Brano di testo:
Accettare per ripartire: accettazione e nuovi scopi

Uno dei concetti più interessanti e fruttuosi nell’ambito della psicologia clinica degli ultimi anni è senza dubbio quello di “accettazione”. Questo termine apparentemente comune ha però un significato peculiare nel campo del supporto psicologico. Scopriamo in pochi passi in cosa consiste!

Come ci insegnano importanti nomi della psicologia italiana come Cristiano Castelfranchi, il comportamento di tutti noi esseri umani è guidato da scopi. Che sia lo scopo di laurearsi, di essere sempre puntuali, o di preparare un piatto di pasta per ora di pranzo, ogni giorno della nostra vita è determinato da piccoli e grandi scopi che seguiamo e perseguiamo in modo consapevole e inconsapevole.

Vi sono tuttavia degli scopi i quali possono talvolta non essere più perseguiti, per svariate ragioni. La causa più frequente è che magari non vi sono più delle risorse o dei fattori interni o esterni che fino a quel momento ci permettevano di perseguire quello scopo. Eppure molto spesso si tende a voler continuare a battere la strada di quello scopo, come per inerzia, continuando ad investire per molto tempo una grossa quota di emozioni e sforzi pur sapendo di incappare in un vicolo cieco e dunque nella frustrazione; questo perché certi scopi possono apparirci “irrevocabili”. L’esempio più “banale”, e dunque più comprensibile, è quello della chiusura di una relazione sentimentale: la fine di una relazione amorosa, specialmente di lunga durata, può richiedere una graduale elaborazione “fisiologica” che può durare anche un anno circa. Tuttavia diverse persone si ritrovano dopo ancora più tempo chiuse nell’impasse della mancata elaborazione della rottura del legame, cadendo in uno stato di tristezza che da fisiologica, necessaria e transitoria diviene perdurante e disfunzionale: la disfunzionalità di questa situazione è tale in quanto impedisce alla persona di investire risorse emotive, mentali e comportamentali su nuovi obiettivi e nuovi scopi, sia di tipo relazionale sia di altra natura. È come se una parte della nostra mente si ostinasse a impattare con una parete infrangibile, sperando che ciò possa cambiare qualcosa: in tal caso l’impatto col muro è rappresentato dal ruminare costantemente su ricordi di ciò che si è perso o ruminare su possibilità future irrealizzabili o altamente improbabili, con tutto il carico di angoscia, tristezza e ansia che ciò comporta. Tutto questo, sulla lunga distanza, impoverisce la vita e la sfera emotiva, bloccandoci in un cul-de-sac. È qui che entra in gioco l’accettazione.

Estratto dei dati:
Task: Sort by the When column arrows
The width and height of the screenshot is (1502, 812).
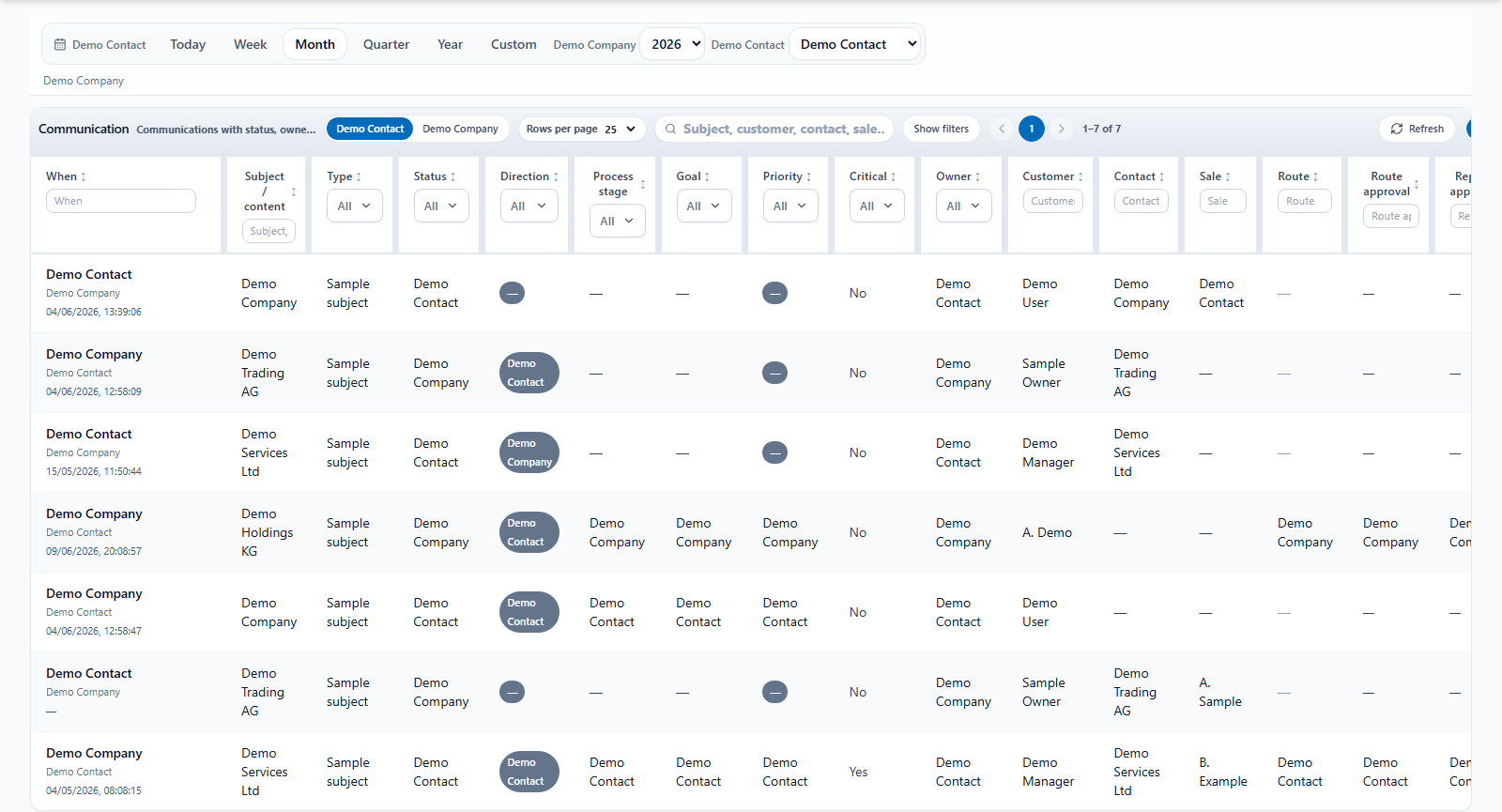Action: click(84, 176)
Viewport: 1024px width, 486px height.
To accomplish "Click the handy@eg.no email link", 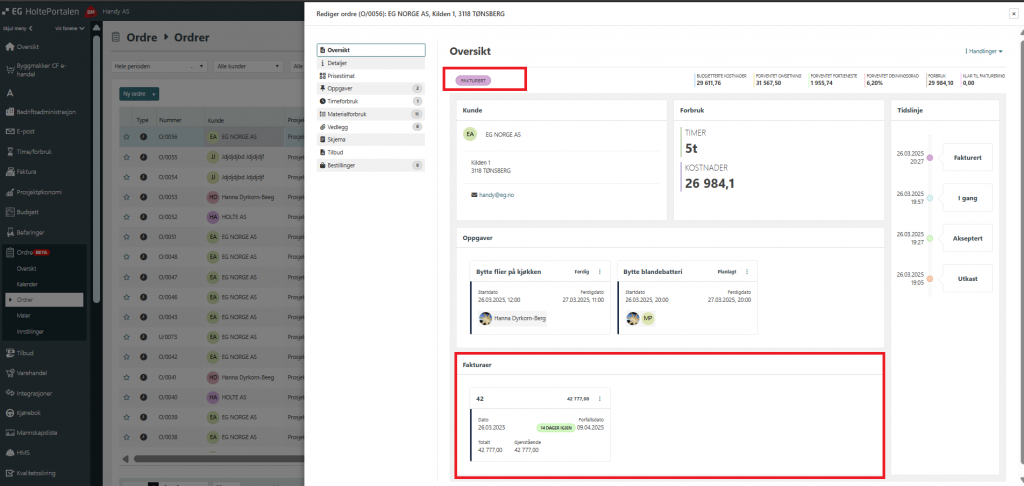I will (x=497, y=195).
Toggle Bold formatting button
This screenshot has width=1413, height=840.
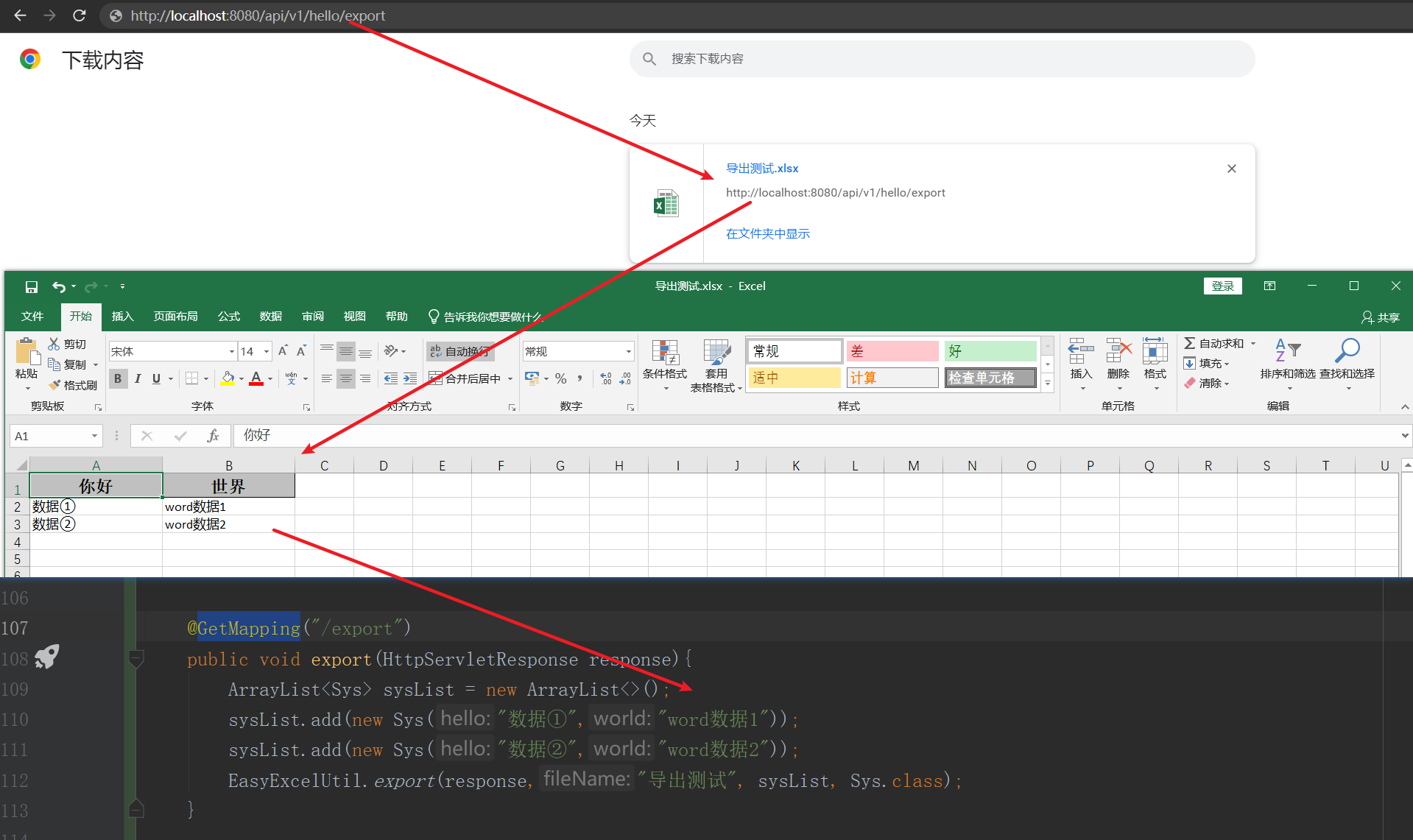118,378
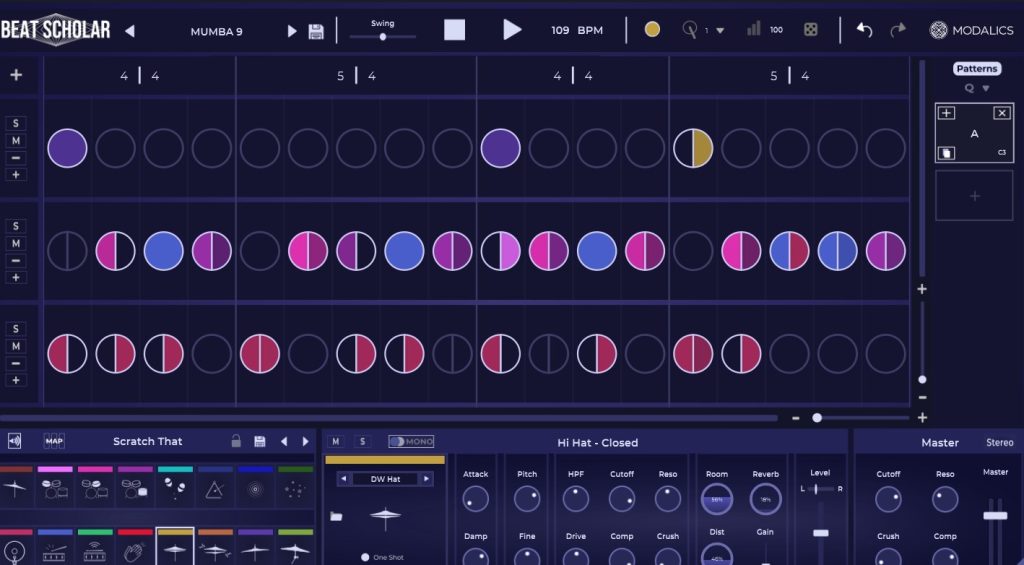Click the MAP icon
Screen dimensions: 1024x565
pyautogui.click(x=54, y=441)
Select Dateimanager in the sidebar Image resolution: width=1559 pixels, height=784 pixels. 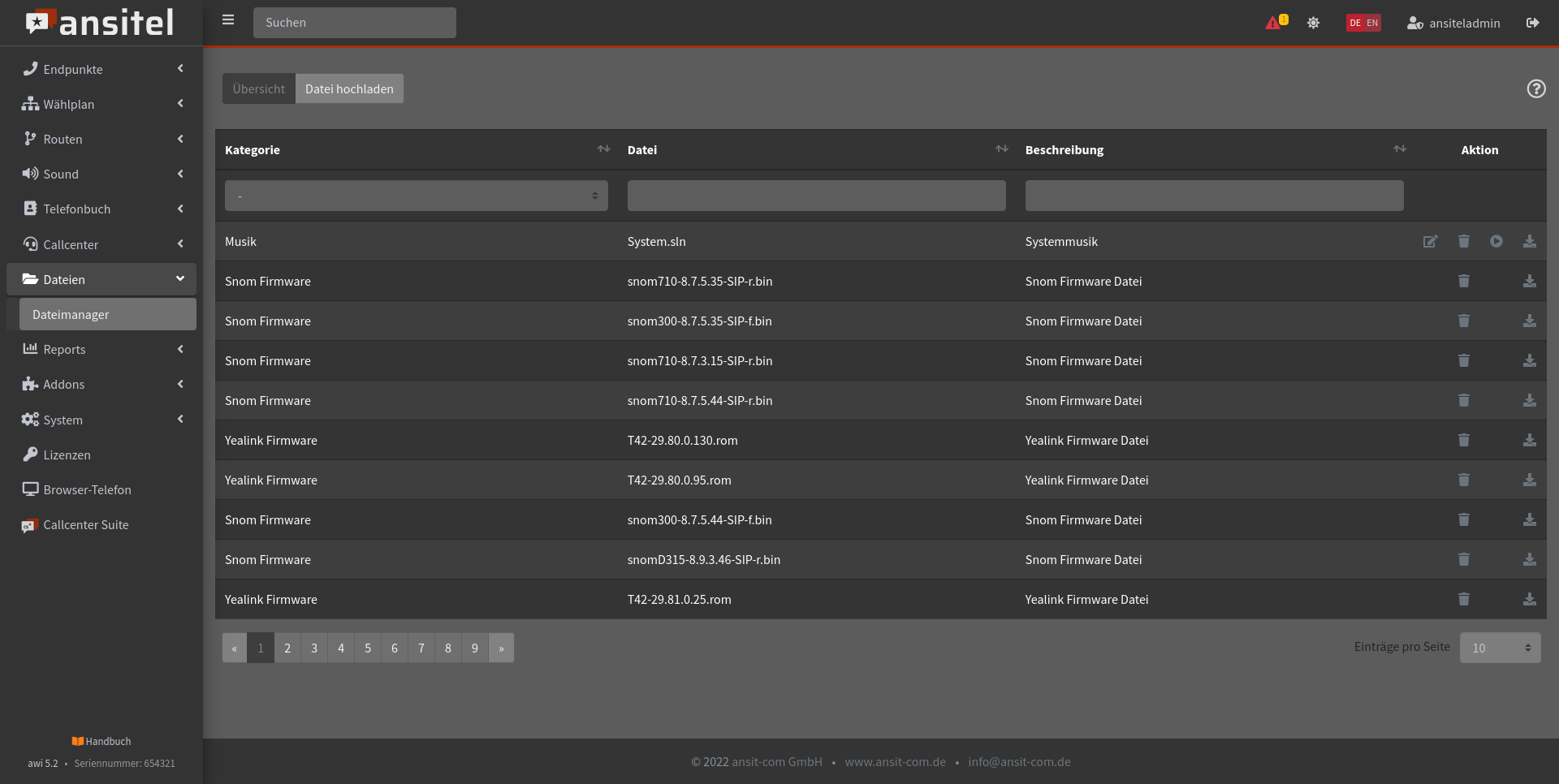[107, 315]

Istruzioni:
A – Secondo il brano sull'accettazione, quanto può durare l'elaborazione fisiologica della fine di una relazione amorosa di lunga durata?
B – Prosegui il brano sull'accettazione e i nuovi scopi, riprendendo dopo la sua ultima frase.

Risposte scritte:
A – Può durare anche un anno circa.

B –
In un percorso di counseling o terapia psicologica, l’accettazione è un processo ben soppesato, ben diverso dal concetto di “rassegnazione”. Per ultimare un processo di accettazione (ossia accettazione nello spostare i propri investimenti da uno scopo ormai irraggiungibile a scopi nuovi e più appaganti) occorre in primis che psicologo e paziente valutino insieme le risorse in gioco: risorse emotive e materiali, fattori relazionali propri e di terzi, elementi di natura fisica e logistica, e così via. In breve, le possiamo definire come risorse interne ed esterne. Dopodiché, una volta valutato se effettivamente sia infattibile perseguire lo scopo costantemente frustrato, si procede a contemplare se questi fattori e queste risorse possano essere integrate sotto il nostro controllo oppure no. Nel caso precedente, della rottura sentimentale, se ad esempio l’altra persona non ha chiaramente nessuna intenzione di tornare sui suoi passi, non vi è nulla che sia nel nostro controllo per invertire il corso degli eventi (a meno che non si opti per comportamenti ancor più disfuzionali ed inadeguati). Una volta appurato in maniera graduale e schematica che il paziente non ha nessun controllo diretto per cambiare le condizioni passate, attuali e future, si può avere un iniziale diminuzione di pensieri ed emozioni spiacevoli, come senso di fallimento ed inadeguatezza: perché dovrei rimproverarmi se non posso cambiare eventi fuori dal mio controllo? Sarebbe come cercare di impedire al sole di sorgere: nessuno, ragionevolmente, si rammaricherebbe non riuscendoci.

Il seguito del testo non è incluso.